LIST OF TASKS:
(1) In the lawn-care thread, how thick does phil guess the layer of peat on the lawn is?
(2) Write out a passage of the lawn-care thread word for word. Begin at the words "Yup. That's another" and stop after the words "are really thin.".

SELECTION:
Have you thought about getting a 4-hose end timer?

Nice work! :thumbup:


----------



## social port (Jun 19, 2017)

pennstater2005 said:


> social port said:
> 
> 
> > Nice post, phil. That is generous of you to provide a 'lessons learned' list.
> ...


  Yup. That's another reason why I'm going with a lite layer. I can't be bothered with all that measurement. I find measuring, especially minute differences, incredibly boring.


----------



## phil (Jul 24, 2017)

I literally dust the lawn with it. I apply just enough so that I see a light brown dusting prohibiting me from seeing the seed anymore. My guess is that it's 1/4 inch thick or possibly even less in some areas. I have raked it in, but this time I walked the lawn and grabbed handfuls of peat from the bad I was dragging and either dusted it by rubbing both hands together or tossed handfuls on an angle for a similar effect. Even the thickest parts are really thin.


----------



## phil (Jul 24, 2017)

ericgautier said:


> phil said:
> 
> 
> > Honestly the manual irrigation almost feels like the hardest part!
> ...


Thanks!

Yes, I looked at the 4-hose attachment, but I tried using two sprinklers in series and found that the water pressure was so low for each head that it took hours to get down any significant amount of water. I have a hose in the front and one in the back so I split it up that way and see only a slight decrease in overall pressure. I use timers, though, and that helps a little bit.


----------



## ericgautier (Apr 22, 2017)

You need to try a rotor sprinkler head on a spike base.

DATA PROVIDED:
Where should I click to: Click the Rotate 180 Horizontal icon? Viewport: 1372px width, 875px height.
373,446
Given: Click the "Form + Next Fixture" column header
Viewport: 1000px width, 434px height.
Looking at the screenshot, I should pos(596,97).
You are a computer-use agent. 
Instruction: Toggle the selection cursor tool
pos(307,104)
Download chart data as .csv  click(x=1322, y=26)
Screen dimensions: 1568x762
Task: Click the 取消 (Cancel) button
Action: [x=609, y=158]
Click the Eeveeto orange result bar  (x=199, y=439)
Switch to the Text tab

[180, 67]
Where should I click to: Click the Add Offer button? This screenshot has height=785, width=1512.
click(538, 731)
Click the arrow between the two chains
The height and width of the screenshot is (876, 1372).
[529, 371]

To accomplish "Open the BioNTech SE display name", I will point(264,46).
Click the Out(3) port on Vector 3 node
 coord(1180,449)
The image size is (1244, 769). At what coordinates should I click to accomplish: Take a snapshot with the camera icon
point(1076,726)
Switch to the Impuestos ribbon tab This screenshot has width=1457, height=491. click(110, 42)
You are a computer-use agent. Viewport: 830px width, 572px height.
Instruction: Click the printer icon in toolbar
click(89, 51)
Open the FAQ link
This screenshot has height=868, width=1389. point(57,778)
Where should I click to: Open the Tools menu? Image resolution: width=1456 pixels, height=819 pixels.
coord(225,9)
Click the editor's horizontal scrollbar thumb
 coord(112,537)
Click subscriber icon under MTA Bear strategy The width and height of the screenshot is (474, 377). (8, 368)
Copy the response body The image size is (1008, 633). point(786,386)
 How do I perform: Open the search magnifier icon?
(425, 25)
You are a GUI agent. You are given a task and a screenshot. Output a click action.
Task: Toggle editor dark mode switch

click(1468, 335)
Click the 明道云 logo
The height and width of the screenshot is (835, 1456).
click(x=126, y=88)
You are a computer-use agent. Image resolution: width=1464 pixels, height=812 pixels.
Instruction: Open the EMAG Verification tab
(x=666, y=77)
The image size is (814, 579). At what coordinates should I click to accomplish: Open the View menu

ANSWERS FOR THIS EXERCISE:
(1) About 1/4 inch thick, or possibly even less in some areas.

(2)
Yup. That's another reason why I'm going with a lite layer. I can't be bothered with all that measurement. I find measuring, especially minute differences, incredibly boring.


----------



## phil (Jul 24, 2017)

I literally dust the lawn with it. I apply just enough so that I see a light brown dusting prohibiting me from seeing the seed anymore. My guess is that it's 1/4 inch thick or possibly even less in some areas. I have raked it in, but this time I walked the lawn and grabbed handfuls of peat from the bad I was dragging and either dusted it by rubbing both hands together or tossed handfuls on an angle for a similar effect. Even the thickest parts are really thin.